Em relação à área laboral, foi defendido a reabertura de algum trabalho presencial, o que não tem contacto com o público, mas sublinhou que o teletrabalho deve continuar a ser regras, as empresas deviam continuar a dar primazia a esta forma de produção e, no caso se poder ser presencial, deve ser de acordo com um sistema de rotatividade, em espelho, e com horários desfasados, pois esta é a forma de evitar maiores contactos.

Raquel Duarte defendeu ainda que a aplicação de algumas destas medidas deve ser assumida a nível nacional, mas que outras devem sê-lo concelho a concelho, tendo em conta a evolução da doença em cada um, devendo as restrições adotadas ou medidas de reabertura ser avaliadas de 15 em 15 dias.

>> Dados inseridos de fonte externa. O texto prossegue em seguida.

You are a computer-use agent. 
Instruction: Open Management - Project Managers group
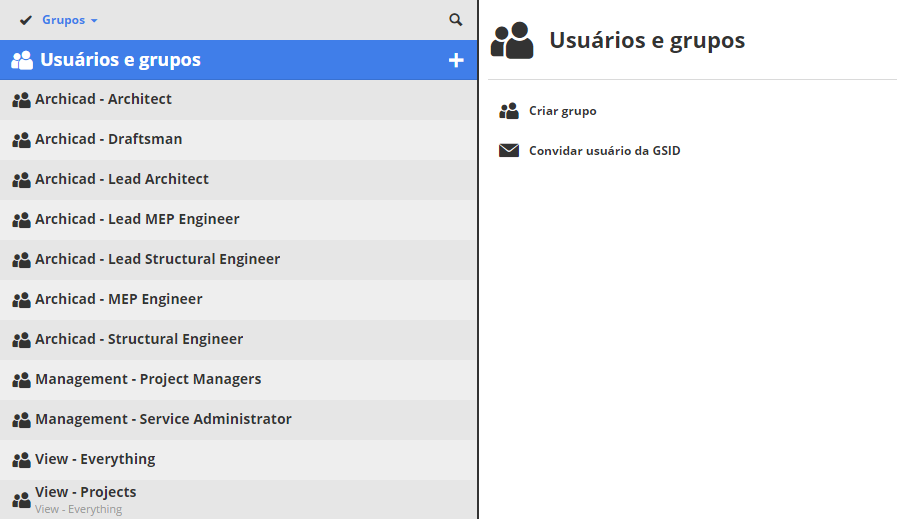(148, 380)
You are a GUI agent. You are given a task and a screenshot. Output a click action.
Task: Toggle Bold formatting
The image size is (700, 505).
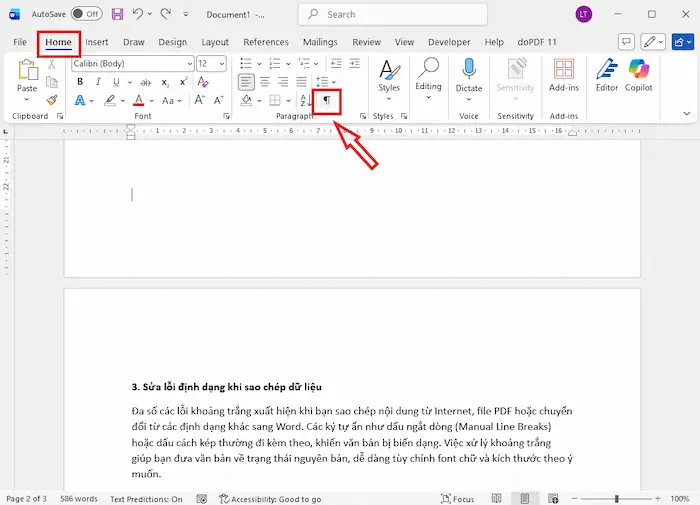pyautogui.click(x=81, y=82)
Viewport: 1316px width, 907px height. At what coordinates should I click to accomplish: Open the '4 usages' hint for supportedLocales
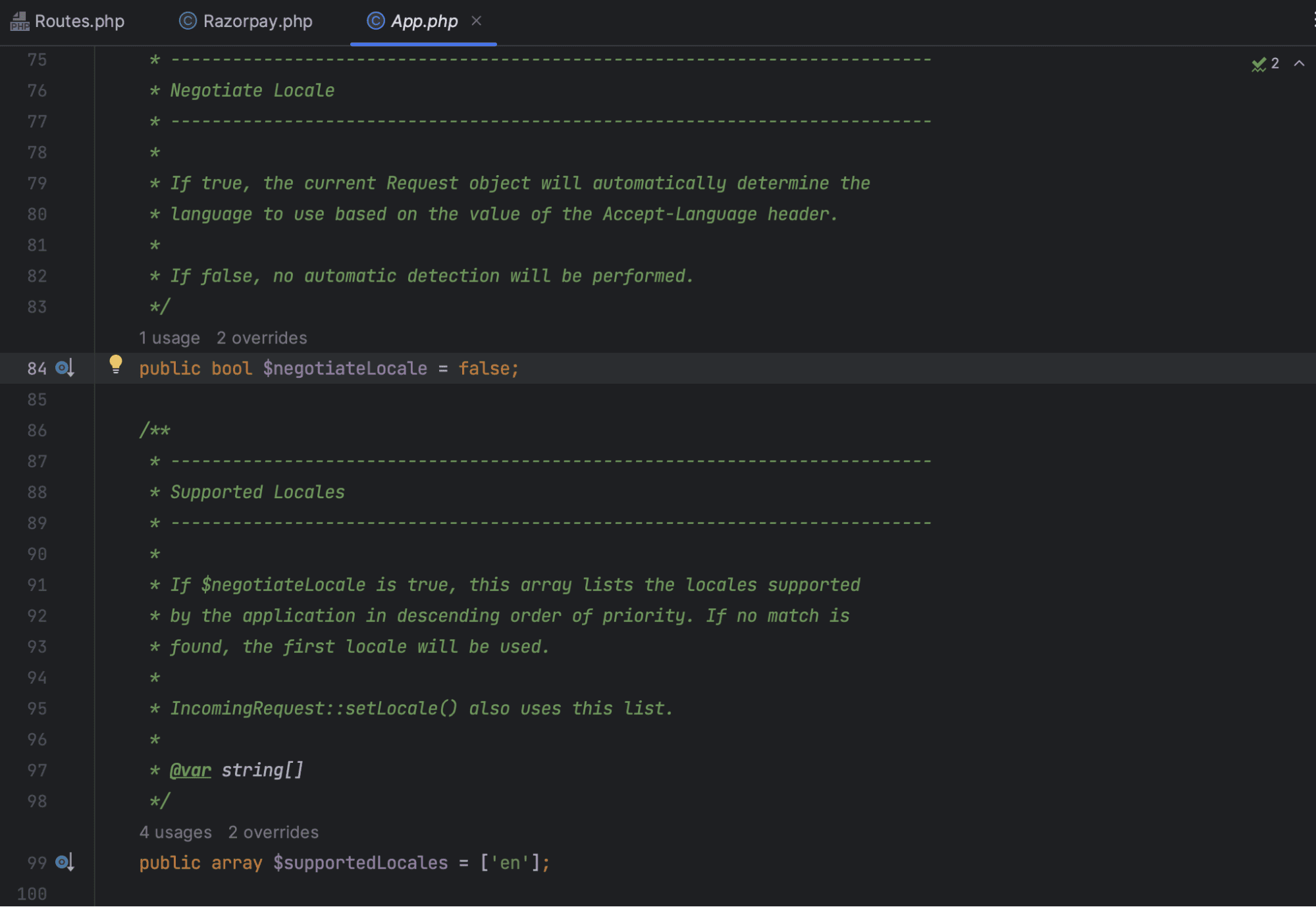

Quanto ao comércio, os especialistas não se mostraram a favor que a reabertura seja para já, uma vez que é um dos setores em que o risco de transmissão é mais elevado, não só por facilitar a aglomeração de pessoas como também por promover uma maior mobilidade. Por enquanto este deve manter-se com venda ao postigo, com o cumprimento de horário reduzido, só devendo abrir de todo e com serviço de esplanada quando se atingir o nível 3. Também só neste nível será possível permitir a "associação a outras seis pessoas do conjunto sociofamiliar", mas com máscara.

De acordo com a proposta dos especialistas em Saúde Pública, é preciso manter restrições de funcionamento nos horários, até às 21.00 durante a semana e até às 13.00 ao fim de semana. Deve manter-se recolher obrigatório, deve dar-se prioridade ao transporte individual e evitar horas de ponta nos transportes públicos.

Raquel Duarte explicou na reunião do Infarmed que o objetivo que esteve na base da formulação da proposta que levaram "foi priorizar as medidas de forma a refletir os critérios epidemiológicos, mas também os impactos sociais económicos e mentais". Para elaborar este plano, os especialistas reviram a literatura existente, as medidas implementadas nos diferentes países, tendo em conta o seu efeito epidemiológico e os seus impactos, a nível económico, social e mental e a potencial adesão da população.

No final, a ministra da Saúde, Marta Temido, relembrou que ainda estamos perante três ameaças. Por um lado, o facto de o risco de transmissão que "está novamente a subir", com a maior tendência para a mobilidade, por outro o facto de a prevalência atual em relação a novas variantes, como a Do Reino Unido, ser superior a 60%. E, por fim, o decréscimo da adesão da população portuguesa às medidas de confinamento. No entanto, reconhece que se mantém uma "tendência decrescente da pandemia".